それではどのような人事施策を実施すると効果的なのでしょうか?興味深い調査の結果を紹介します。みずほ情報総研のまとめによると、経営者がよいと思い実施する人事施策と従業員が望んでいる人事施策は必ずしも一致していません(表1)。

従業員は期待しているが、中小企業が実施していない施策は、ギャップが大きい順に「他社より高い賃金水準の確保」、「育児・介護にかかる補助・手当」、「賃貸・住宅にかかる補助・手当」となっていますが、予算的に実施が難しい会社もあるでしょう。「メンター制度等の各種サポート」や「配置やキャリアプランなどの相談制度」などは予算と別に対応可能ですので、例えば、人材配置やキャリアプランなどを相談できる体制整備とキャリアパスの設定により、さらにキャリアアップできる体制を構築することは認識のズレを解消することに有効です。

一方、中小企業が実施しているが、従業員がそれほど期待していない施策は、「研修・能力開発支援」、「職場環境・人間関係への配慮(ハラスメント防止等)」となっています。
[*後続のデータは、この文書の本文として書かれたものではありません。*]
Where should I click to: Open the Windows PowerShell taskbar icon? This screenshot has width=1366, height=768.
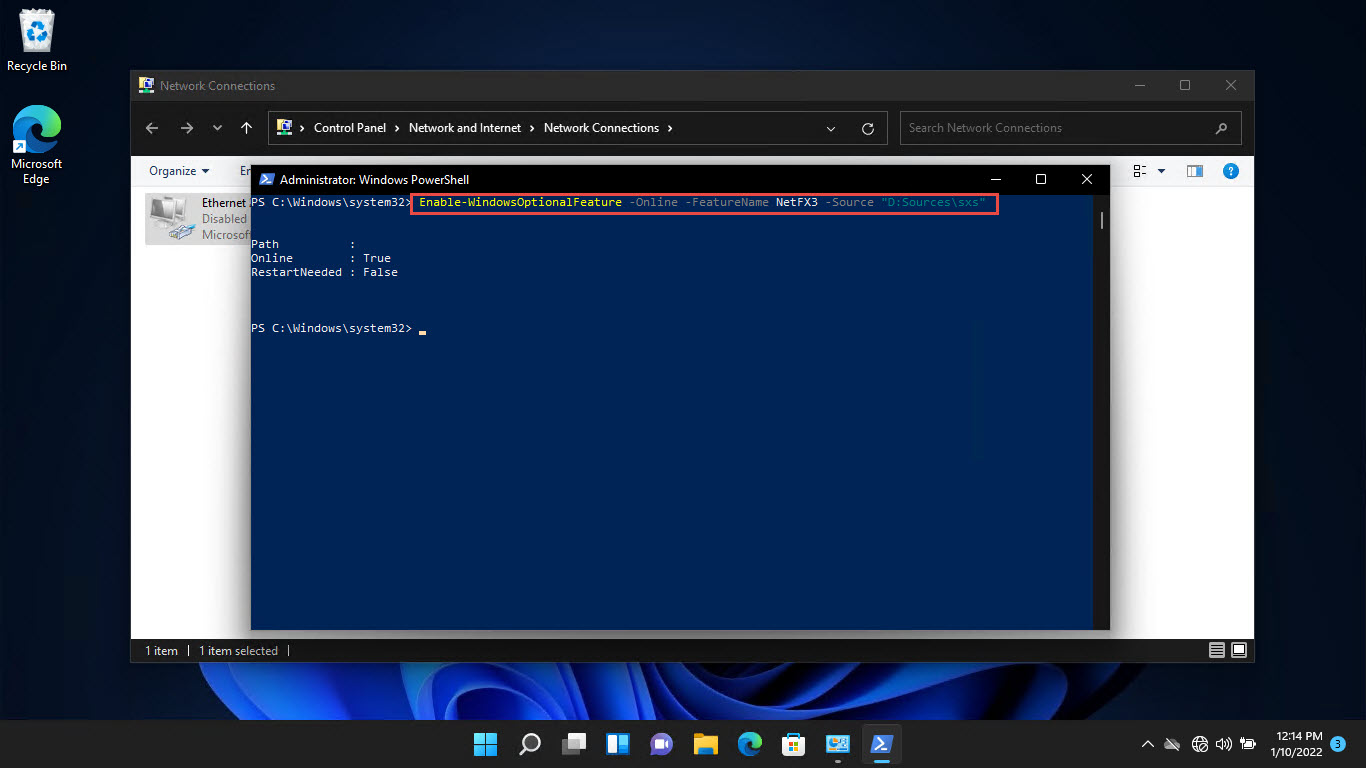click(x=881, y=744)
業界によっても取り組みに違いはあると思いますが、従業員から見た場合、感じ方が異なっていることを認識したほうが良いと言えるでしょう。

表1中小企業の取組みと従業員との認識のズレ

中小企業の実施率より従業員の期待率が大きい主な人事管理施策(単位:%)

*有効性=中小企業の実施率-従業員の期待率

人事管理施策 有効性 中小企業の実施率 従業員の期待率

*有効性=中小企業の実施率-従業員の期待率
(出典)中小企業庁委託みずほ情報総研 「平成28年度 中小企業・小規模事業者の人材確保・定着等に関する調査」より筆者作成

経営者は深刻化する人手不足問題に対して問題意識を持っており、必要と考えられる対策を行っていますが、従業員の期待とギャップがあるようです。

(4)従業員満足度を高める人事施策の重要性

経営資源や時間が限られている中、従業員の期待をすべて満足させる人事施策を実施することは難しいのが事実です。そのため、人手不足問題は競合他社との人材の奪い合いとなっていますので、競合他社の人事施策を調べたり、従業員へのアンケートやヒアリングを実施して、事前に有効な施策を調査しましょう。その上で、経営理念を明確に定義し、経営計画を策定して従業員と共有する場を設けたり、メンター制度やキャリアプランなどの相談制度構築により働きがいを高めるなど、従業員の離職率を下げ、定着率を高める効果的な人事施策を実施することが大切です。